**WHAT THE TASK ASKS:** Scale the lines between the one containing "The width and" and the one containing "(x=783, y=25)", inclusive, reproducing each line in full, requests included, but multiplying every click coordinate in the answers by 2.3 and rounding to whole numbers, with halves rounded up. Omit the pictures from your answer.

**INPUT:**

◆ ◆ ◆

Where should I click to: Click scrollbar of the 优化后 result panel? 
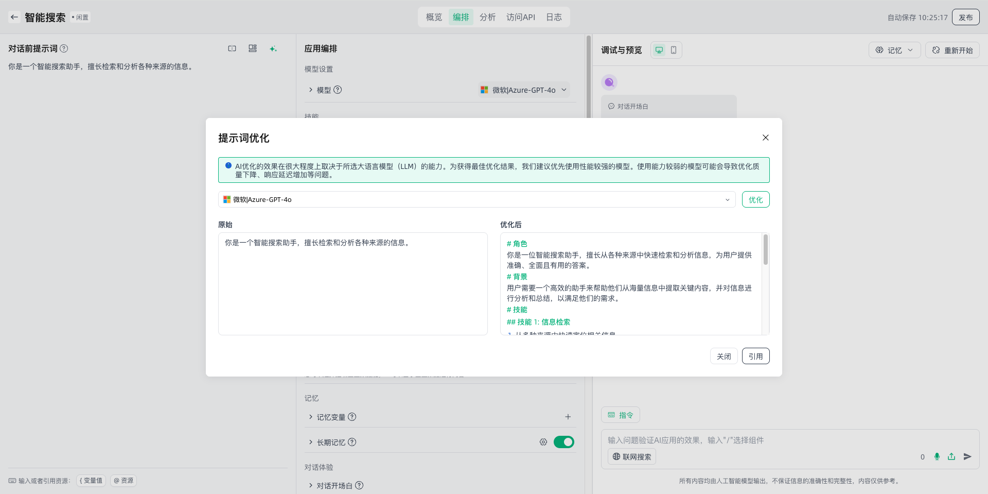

◆ ◆ ◆

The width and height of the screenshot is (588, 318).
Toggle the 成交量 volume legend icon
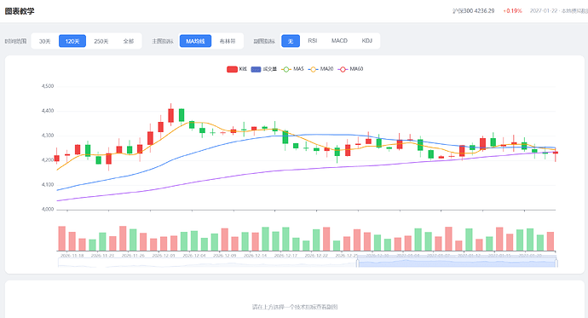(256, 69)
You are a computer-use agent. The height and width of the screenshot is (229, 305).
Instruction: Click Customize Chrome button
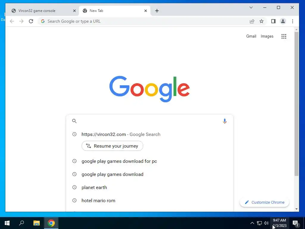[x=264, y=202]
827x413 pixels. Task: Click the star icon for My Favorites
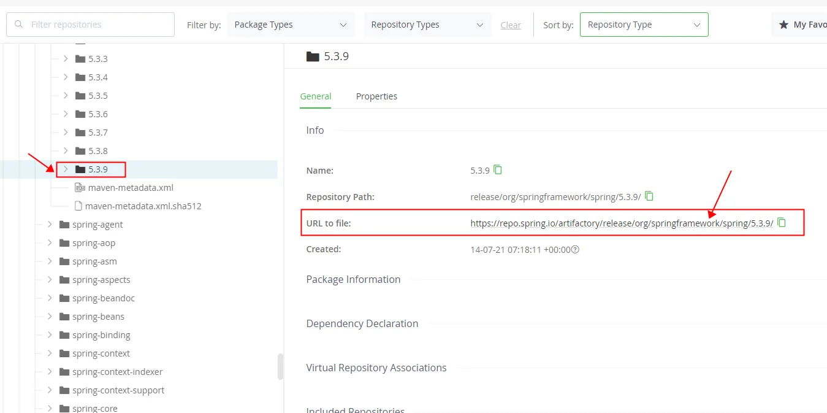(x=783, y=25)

◆ ◆ ◆

**OUTPUT FOR THIS EXERCISE:**
The width and height of the screenshot is (588, 318).
Toggle the 成交量 volume legend icon
(589, 159)
You are a computer-use agent. The height and width of the screenshot is (229, 305).
Instruction: Click Customize Chrome button
[x=607, y=465]
827x413 pixels. Task: Click the star icon for My Favorites
(x=1801, y=58)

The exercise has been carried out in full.